El centrocampista del Atlético de Madrid firma su quinta titularidad en el torneo tras una temporada irregular en el club madrileño, reivindicándose en la competición internacional.
La selección española se clasificó para la final del Mundial de Estados Unidos, México y Canadá tras derrotar en semifinales a Francia (0-2). El centrocampista del Atlético de Madrid Álex Baena firmó una nueva actuación notable en su quinta titularidad en el torneo, una constancia quizá no tan esperada antes del inicio de la competición.
El pasado 25 de mayo, Luis de la Fuente hizo pública la lista de España para la Copa del Mundo 2026. Una nómina de 26 jugadores entre los que se encontraba Baena pese a su irregular temporada con el Atlético de Madrid. El almeriense no tuvo el rendimiento esperado en su primer curso a las órdenes de Diego Pablo Simeone, acumulando 46 partidos disputados —18 saliendo desde el banquillo—, dos goles y tres asistencias, lejos de los siete goles y 10 asistencias firmados el curso anterior.
«A Álex Baena le conozco desde que tenía 15 años, sé que en este Mundial se va a reivindicar», dijo el técnico riojano en la rueda de prensa posterior a anunciar la lista de convocados. Baena, quien apenas jugó media hora en la Eurocopa de Alemania de 2024, siempre fue fijo en las convocatorias de De la Fuente, participando en cuatro de los seis partidos de clasificación para el Mundial.
En el torneo, ante las bajas en el extremo izquierdo de Nico Williams y Víctor Muñoz, todas las miradas apuntaban al andaluz para ser titular, pero De la Fuente optaría por Pablo Paez «Gavi». Sin embargo, el resultado no fue el esperado, con un decepcionante empate sin goles ante Cabo Verde en el que Baena no dispuso de ni un solo minuto. Un partido que sería un punto de inflexión para España y para el almeriense.

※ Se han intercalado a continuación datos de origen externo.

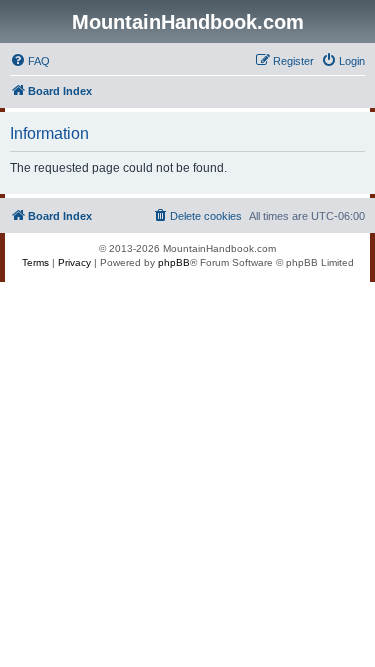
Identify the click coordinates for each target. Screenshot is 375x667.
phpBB (174, 262)
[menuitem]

Frente a Arabia Saudí, De la Fuente realizaría dos cambios, uno de ellos dando entrada a Baena, que formó parte activa de la goleada (4-0). Su rendimiento le hizo ganarse el estatus de titular para el último partido de la fase de grupos ante Uruguay, donde sería decisivo marcando el único tanto de la victoria que certificó la primera posición del Grupo H para la «Roja».
Gran partido al que dio continuidad en los dieciseisavos de final frente a Austria. En el SoFi Stadium, Baena firmó su mejor actuación en el campeonato, siendo más participativo y desequilibrante que en partidos anteriores. Completó con una asistencia a Pedro Porro para el segundo de los tres goles anotados por España. Centró siete veces al área y generó cinco ocasiones, el que más en el partido.
Menos brillante estuvo en los octavos de final frente a Portugal y cuartos ante Bélgica. En ambos fue sustituido, acumulando 130 minutos en los que sus ayudas defensivas a Pedro Porro fueron una constante. Mismo perfil de trabajo que vistió ante Francia, donde su esfuerzo para defender a Bradley Barcola y Desire Doué fue clave para frenar al mejor ataque del torneo. Participó en 43 acciones con balón, completó 22 pases, centró tres veces a puerta y generó una ocasión.
Con el bagaje de lo que va de torneo a su favor, Baena apunta a repetir titularidad en el partido por el título ante Argentina o Inglaterra. Sería la tercera final que disputaría de inicio defendiendo la camiseta de España, después de la del Europeo Sub-21 de 2023 frente a Inglaterra y la de los Juegos Olímpicos de París 2024, en la que anotó uno de los tantos en el triunfo del combinado dirigido por Santi Denia.